Samantha Shockley, owner of CrossFit Georgetown, said she was frustrated when gyms were forced to close due to the coronavirus pandemic, arguing gyms are an essential business because they provide a health service to the public.

But the state did not see it that way.

Instead, gyms were required to remain closed even longer than salons, barbershops and tanning booths, which were allowed to open May 8. Gyms are allowed to open May 18, Gov. Greg Abbott announced May 5.

“As gym owners, we see ourselves as an essential business because we're providing a service of health to the public and community and then to be deemed nonessential, that was the toll that took the hardest because we're here to make people healthy,” Shockley said. “What opened up before [gyms]? Nails salons, hair salons; things that just have to do with aesthetics versus your actual health and being.”

Shockley said being closed for two months caused her business some lost clients, noting gym memberships are a privilege, and when people lose their jobs, it is one of the first ways to cut back financially. She previously had 70 members; now she has 50, she said.
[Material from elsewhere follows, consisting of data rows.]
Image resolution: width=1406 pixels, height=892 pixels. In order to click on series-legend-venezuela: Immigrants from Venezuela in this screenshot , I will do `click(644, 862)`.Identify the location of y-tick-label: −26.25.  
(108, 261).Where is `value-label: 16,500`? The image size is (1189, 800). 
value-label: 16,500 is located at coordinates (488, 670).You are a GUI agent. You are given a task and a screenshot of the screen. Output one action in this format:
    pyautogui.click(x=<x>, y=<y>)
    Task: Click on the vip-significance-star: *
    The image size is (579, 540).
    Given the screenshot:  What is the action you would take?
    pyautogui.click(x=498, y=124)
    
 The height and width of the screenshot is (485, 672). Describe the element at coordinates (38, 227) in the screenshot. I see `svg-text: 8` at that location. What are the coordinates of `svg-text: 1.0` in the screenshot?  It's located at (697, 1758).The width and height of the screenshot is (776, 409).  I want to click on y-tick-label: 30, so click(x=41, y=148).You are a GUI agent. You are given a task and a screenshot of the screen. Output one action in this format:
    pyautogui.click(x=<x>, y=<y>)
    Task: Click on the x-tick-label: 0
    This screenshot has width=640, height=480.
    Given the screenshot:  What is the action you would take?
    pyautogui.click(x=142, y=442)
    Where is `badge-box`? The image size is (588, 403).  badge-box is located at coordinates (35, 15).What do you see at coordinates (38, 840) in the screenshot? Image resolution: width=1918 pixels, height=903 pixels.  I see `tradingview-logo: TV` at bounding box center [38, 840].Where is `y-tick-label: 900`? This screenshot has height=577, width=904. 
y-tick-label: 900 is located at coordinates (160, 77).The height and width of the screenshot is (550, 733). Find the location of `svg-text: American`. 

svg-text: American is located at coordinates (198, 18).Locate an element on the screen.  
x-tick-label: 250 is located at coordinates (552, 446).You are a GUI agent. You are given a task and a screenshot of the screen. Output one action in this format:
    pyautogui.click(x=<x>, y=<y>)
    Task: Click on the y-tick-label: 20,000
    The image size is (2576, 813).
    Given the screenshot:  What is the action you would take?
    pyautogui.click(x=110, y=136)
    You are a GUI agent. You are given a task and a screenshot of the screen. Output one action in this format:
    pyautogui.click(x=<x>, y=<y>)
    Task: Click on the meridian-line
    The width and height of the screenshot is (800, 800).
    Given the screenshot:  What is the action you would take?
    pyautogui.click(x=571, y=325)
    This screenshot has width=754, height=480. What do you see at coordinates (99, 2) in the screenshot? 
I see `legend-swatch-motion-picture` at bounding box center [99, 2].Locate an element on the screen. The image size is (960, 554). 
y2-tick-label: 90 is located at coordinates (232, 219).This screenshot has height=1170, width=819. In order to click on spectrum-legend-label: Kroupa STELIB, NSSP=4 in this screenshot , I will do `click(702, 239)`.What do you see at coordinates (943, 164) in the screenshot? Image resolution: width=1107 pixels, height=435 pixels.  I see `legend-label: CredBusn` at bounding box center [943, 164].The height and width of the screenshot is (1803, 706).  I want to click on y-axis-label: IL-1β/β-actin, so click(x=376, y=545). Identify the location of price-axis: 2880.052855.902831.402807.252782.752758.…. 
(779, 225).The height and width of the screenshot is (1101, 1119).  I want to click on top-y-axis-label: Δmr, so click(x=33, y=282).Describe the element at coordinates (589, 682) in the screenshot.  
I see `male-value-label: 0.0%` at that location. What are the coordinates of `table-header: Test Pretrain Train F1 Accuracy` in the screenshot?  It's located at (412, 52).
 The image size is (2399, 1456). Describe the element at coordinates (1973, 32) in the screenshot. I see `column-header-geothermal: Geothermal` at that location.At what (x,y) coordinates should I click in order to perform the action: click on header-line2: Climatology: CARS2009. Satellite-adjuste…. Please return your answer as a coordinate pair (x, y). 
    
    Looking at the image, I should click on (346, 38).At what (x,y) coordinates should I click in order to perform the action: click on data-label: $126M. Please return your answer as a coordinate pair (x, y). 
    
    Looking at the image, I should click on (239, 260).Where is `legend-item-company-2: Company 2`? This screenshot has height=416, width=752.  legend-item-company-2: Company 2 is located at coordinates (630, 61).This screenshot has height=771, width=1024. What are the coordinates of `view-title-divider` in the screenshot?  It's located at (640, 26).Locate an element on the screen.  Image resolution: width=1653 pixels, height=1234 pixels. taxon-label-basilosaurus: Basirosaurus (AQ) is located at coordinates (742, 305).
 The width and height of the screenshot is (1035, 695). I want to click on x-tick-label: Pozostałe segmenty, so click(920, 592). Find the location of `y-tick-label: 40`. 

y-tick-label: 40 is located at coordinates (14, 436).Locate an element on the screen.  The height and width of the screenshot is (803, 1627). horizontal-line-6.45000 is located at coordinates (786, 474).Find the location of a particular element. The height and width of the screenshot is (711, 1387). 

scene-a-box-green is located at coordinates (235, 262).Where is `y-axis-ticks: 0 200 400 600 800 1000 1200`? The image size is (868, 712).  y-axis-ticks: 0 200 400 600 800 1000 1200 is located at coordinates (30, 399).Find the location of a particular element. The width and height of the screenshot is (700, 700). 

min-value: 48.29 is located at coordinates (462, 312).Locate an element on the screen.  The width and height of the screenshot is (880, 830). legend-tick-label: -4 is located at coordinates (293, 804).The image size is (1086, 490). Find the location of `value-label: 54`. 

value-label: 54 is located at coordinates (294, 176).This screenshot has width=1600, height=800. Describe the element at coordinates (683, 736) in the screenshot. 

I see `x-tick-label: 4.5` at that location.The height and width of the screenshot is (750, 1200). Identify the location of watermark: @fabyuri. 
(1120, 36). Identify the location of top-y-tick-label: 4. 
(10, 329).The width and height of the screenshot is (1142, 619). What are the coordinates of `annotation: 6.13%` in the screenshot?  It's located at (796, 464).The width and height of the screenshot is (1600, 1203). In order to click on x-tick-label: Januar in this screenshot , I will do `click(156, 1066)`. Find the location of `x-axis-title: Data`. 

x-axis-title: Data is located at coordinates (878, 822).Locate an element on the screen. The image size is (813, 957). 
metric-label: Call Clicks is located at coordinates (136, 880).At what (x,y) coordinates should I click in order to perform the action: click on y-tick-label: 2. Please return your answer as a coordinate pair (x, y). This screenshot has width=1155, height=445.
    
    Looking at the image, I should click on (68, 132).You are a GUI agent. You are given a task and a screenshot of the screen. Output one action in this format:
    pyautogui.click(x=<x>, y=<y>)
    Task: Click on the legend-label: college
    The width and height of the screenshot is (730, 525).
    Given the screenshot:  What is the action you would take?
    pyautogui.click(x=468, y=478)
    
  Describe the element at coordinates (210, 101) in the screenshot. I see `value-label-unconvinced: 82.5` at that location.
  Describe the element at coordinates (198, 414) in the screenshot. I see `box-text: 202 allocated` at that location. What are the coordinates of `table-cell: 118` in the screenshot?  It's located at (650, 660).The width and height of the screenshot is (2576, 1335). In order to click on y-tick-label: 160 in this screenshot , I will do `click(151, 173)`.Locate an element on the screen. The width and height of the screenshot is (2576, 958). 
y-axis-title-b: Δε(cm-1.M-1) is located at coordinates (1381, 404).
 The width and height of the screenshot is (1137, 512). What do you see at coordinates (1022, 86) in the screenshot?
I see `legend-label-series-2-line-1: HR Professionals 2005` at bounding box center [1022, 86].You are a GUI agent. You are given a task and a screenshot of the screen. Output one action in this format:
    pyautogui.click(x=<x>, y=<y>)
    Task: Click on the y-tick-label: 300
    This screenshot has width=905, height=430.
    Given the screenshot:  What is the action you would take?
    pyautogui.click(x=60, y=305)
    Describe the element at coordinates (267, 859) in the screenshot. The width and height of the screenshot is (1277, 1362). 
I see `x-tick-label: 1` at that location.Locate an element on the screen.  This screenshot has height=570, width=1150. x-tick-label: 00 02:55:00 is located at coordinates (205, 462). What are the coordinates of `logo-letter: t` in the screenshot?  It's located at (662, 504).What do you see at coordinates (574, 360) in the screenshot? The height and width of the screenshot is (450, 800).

But she has done her best to maintain the clients she does have through virtual workouts, Facebook Live events and even going so far as to rent out gym equipment free of charge to membership holders so clients can continue their regimens at home.

“Virtual coaching was the way to keep our clients engaged and give them a product that they're paying for without actually being there,” Shockley said.

She added that she is more than ready to open May 18 when class sizes will be reduced to 10 maximum and clients will be 6 feet apart with their own designated spots.

Robert Otis, owner of FACT Fitness, also is ready to open May 18 with similar safety precautions in place. His gyms will have no more than six people per class, and clients will remain 6 feet apart with their own set of equipment so there is no cross contamination. This will be a change for his gym, which usually works in rotations of different equipment.


“I think in the short term, people will be receptive of it, the people who are willing to come back and join a gym because they're excited to come back and get their workout done,” Otis said. “But to have the same kind of workout where you stay in place, and you only use a small amount of equipment that you only touch, I don't know how that will affect people in the long run.

“I'm assuming that will get old and boring very quickly,” he added.

Otis said before the coronavirus pandemic, he and his coaches were hosting six to seven classes a day. He said they will try to maintain the number in the first week of reopening and use May to gauge interest before making any decisions for June.

But being closed for so long has created a “significant financial hardship” on his business as he has gone two months without revenue, he said. Otis said he paused charges on all of his clients for the months the gym was closed saying it was just “the right thing to do.”


“We couldn't make similar services available to them,” Otis said of his reasoning to do so. “I tried to put myself in the consumer position. I don’t know if I would have felt comfortable if I couldn't access something that I was still paying for.”

Both Shockley and Otis said they are thankful for the community support they have received during the time they were closed.

“The hardest part is being away from the community because we're all there to push each other,” Shockley said. “We're all there for each other, and we haven't had that, so that that's been tough.”